DATA SHOWN:
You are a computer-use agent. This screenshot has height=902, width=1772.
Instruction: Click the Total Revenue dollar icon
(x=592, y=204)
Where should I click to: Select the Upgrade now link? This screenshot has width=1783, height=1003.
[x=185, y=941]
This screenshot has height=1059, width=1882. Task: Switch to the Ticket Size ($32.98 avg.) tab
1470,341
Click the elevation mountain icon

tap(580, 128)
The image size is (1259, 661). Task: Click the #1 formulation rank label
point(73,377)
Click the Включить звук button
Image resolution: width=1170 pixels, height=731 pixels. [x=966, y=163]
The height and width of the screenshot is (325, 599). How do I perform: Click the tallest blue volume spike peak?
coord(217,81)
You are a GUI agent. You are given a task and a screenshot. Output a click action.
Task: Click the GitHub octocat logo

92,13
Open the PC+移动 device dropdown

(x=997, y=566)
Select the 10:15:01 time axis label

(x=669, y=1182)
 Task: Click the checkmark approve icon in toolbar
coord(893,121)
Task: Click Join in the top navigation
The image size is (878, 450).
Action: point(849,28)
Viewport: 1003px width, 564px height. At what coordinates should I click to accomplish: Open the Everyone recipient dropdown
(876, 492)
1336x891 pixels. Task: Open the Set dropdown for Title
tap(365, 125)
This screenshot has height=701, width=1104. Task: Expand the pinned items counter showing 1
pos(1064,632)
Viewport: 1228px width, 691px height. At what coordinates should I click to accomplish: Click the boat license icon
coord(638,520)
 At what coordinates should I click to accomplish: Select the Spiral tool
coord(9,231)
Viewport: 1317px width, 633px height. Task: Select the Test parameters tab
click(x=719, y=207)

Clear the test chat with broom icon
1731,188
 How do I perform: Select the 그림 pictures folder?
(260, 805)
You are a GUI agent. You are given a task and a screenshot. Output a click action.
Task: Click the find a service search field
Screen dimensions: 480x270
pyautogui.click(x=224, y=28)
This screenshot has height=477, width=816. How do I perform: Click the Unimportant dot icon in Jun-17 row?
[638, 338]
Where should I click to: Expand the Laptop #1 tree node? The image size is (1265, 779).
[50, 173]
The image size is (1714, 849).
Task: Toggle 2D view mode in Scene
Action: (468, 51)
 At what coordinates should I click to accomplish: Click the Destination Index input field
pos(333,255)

WHAT TO PRODUCE: All entries above are to be copied exactly, with none left out.

ANSWER SECTION:
You are a computer-use agent. This screenshot has height=902, width=1772.
Instruction: Click the Total Revenue dollar icon
(x=592, y=204)
Where should I click to: Select the Upgrade now link? This screenshot has width=1783, height=1003.
[x=185, y=941]
This screenshot has height=1059, width=1882. Task: Switch to the Ticket Size ($32.98 avg.) tab
1470,341
Click the elevation mountain icon

tap(580, 128)
The image size is (1259, 661). Task: Click the #1 formulation rank label
point(73,377)
Click the Включить звук button
Image resolution: width=1170 pixels, height=731 pixels. [x=966, y=163]
The height and width of the screenshot is (325, 599). How do I perform: Click the tallest blue volume spike peak?
coord(217,81)
You are a GUI agent. You are given a task and a screenshot. Output a click action.
Task: Click the GitHub octocat logo

92,13
Open the PC+移动 device dropdown

(x=997, y=566)
Select the 10:15:01 time axis label

(x=669, y=1182)
 Task: Click the checkmark approve icon in toolbar
coord(893,121)
Task: Click Join in the top navigation
The image size is (878, 450).
Action: point(849,28)
Viewport: 1003px width, 564px height. At what coordinates should I click to accomplish: Open the Everyone recipient dropdown
(876, 492)
1336x891 pixels. Task: Open the Set dropdown for Title
tap(365, 125)
This screenshot has height=701, width=1104. Task: Expand the pinned items counter showing 1
pos(1064,632)
Viewport: 1228px width, 691px height. At what coordinates should I click to accomplish: Click the boat license icon
coord(638,520)
 At what coordinates should I click to accomplish: Select the Spiral tool
coord(9,231)
Viewport: 1317px width, 633px height. Task: Select the Test parameters tab
click(x=719, y=207)

Clear the test chat with broom icon
1731,188
 How do I perform: Select the 그림 pictures folder?
(260, 805)
You are a GUI agent. You are given a task and a screenshot. Output a click action.
Task: Click the find a service search field
Screen dimensions: 480x270
pyautogui.click(x=224, y=28)
This screenshot has height=477, width=816. How do I perform: Click the Unimportant dot icon in Jun-17 row?
[638, 338]
Where should I click to: Expand the Laptop #1 tree node? The image size is (1265, 779).
[50, 173]
The image size is (1714, 849).
Task: Toggle 2D view mode in Scene
Action: (468, 51)
 At what coordinates should I click to accomplish: Click the Destination Index input field
pos(333,255)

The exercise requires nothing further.